よくわからなかった。自分がどうしたいのか、どうなりたいのか。頭の中に靄がかかったような気がして、先のことがうまく考えられなくなっている。あるのは不安に包まれた「今」だけだった。
それでもなんとかぼやけた頭をフル回転させて、将来について考えてみる。
次の職場はどんなところを探せば良いのだろう。やっぱり正社員でないと駄目だろうか。また精神的な不調に陥るかもしれない。そもそも雇って貰うにはどうアピールすれば良いのだろう。サキのアドバイスに従っていれば成功するだろうか。
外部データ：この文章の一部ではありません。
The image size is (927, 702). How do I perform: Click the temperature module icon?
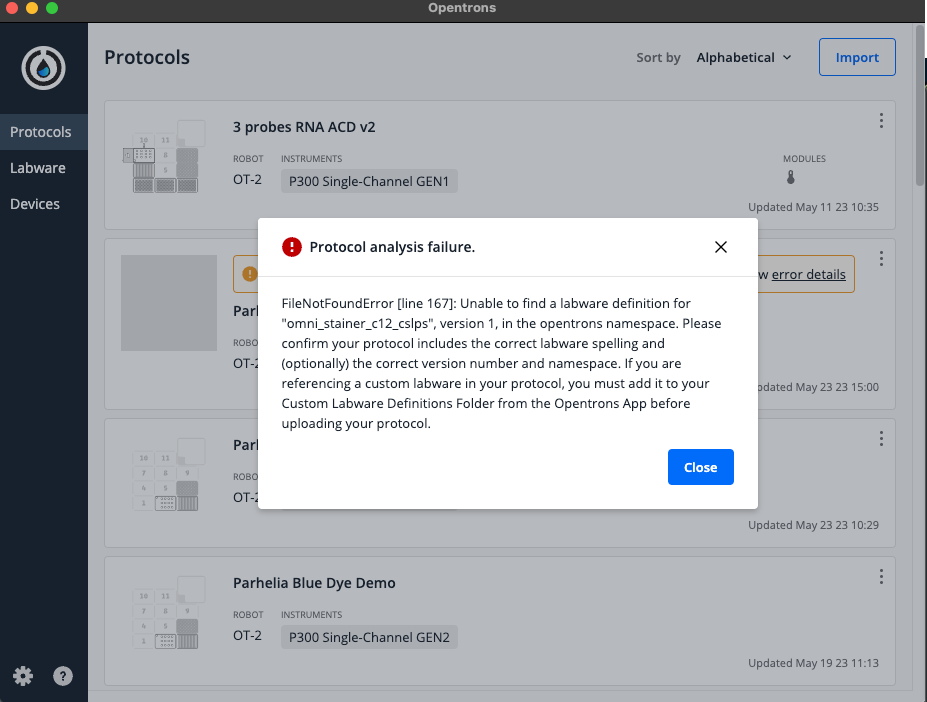coord(790,178)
職場を確保したら皆と同じように結婚するべきだろうか。その為には異性と出会わなければならない。職場に気の合う人はいるだろうか。それともマッチングアプリか、イベントに参加するか、どれが良いだろう。すると次は子供だ。子供は何人作れば良いのだろう。1人作れば次も期待されるだろうし、やっぱり2人だろうか。健康に産むことはできるのだろうか。次は、その次は、その次はどうすれば――
頭が破裂しそうになって、足元の波に目を向ける。最も嫌な考えが脳裏に過った。
もし、これらがすべて達成できなかったとしたら、周りはどんな目で自分を見るだろう。どんな最期を向かえるのだろう。
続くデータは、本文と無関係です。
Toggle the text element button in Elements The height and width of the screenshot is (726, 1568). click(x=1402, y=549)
海はまるで呼吸をするように、何度も寄せては返すを繰り返している。何度も何度も、規則正しく、同じように。
入ってみようか。
ふいにそんなことを思い付いた。最高に狂った思いつきだ。ミオはパンプスを脱ぎ、鞄とスマホを岩の上に置いて、ざぶざぶと水の中に入った。水はひどく冷たかった。それでもお構いなしに足を進めた。不思議なことに、足を進めるごとに爽快感が込み上げ、気分が良かった。思えば、久々に自分の意思で何かをしているような気がした。水位が胸の辺りまできたところで、後ろを振り返った。岩場に置いてきた靴と鞄がまるで豆粒のように見える。まるで馬鹿げているが、それを見た瞬間、得体の知れない達成感のようなものが込み上げてきて、ミオは更に足を進めた。
「たすけて!」
ふいにそんな声が前方から聞こえてきた。よく目を凝らしてみると、堤防から落ちた子供が溺れていた。
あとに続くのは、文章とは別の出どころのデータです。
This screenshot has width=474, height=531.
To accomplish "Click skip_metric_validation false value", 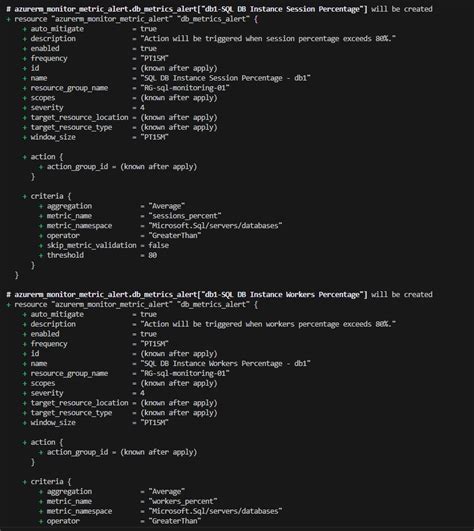I will click(158, 245).
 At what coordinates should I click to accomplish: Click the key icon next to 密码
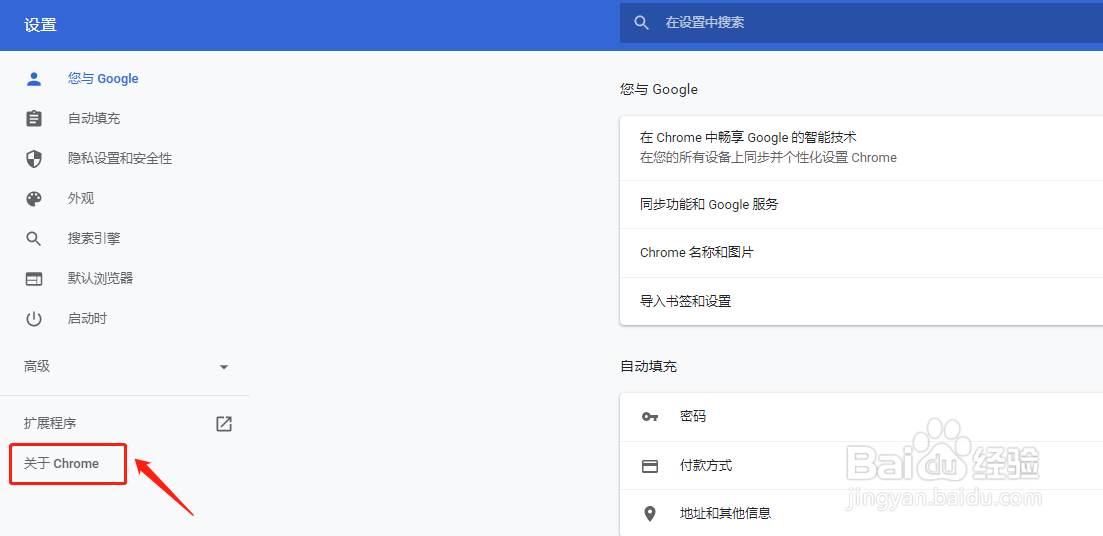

一瞬たりとも迷わなかった。ミオは子供のいる方に向かって一直線に泳いでいった。中学まで水泳を習っていた為泳ぎに自信はあったが、自分でも信じられないほどのパワーが出て、あっという間に子供の首根っこを掴むと、足のつくところまで連れていってしまった。頭の奥が痺れ、駆け付けた人たちの声すらよく聞こえない。身体はひどく冷えきっていて、今にも心臓が止まってしまいそうだった。
「大丈夫です。もう大丈夫ですから」
彼女はそんな言葉をうわごとのように繰り返していた。
それから1週間後、ミオはまだスーツ姿で電車に揺られていた。履歴書を何度も読み直し、面接で訊かれるであろう様々な質問に頭の中で回答していく。
手元のスマホが震え、サキからメッセージが届いた。ミオはその通知にだけ目線を落とすと、そのまま右に向かって勢い良くスワイプした。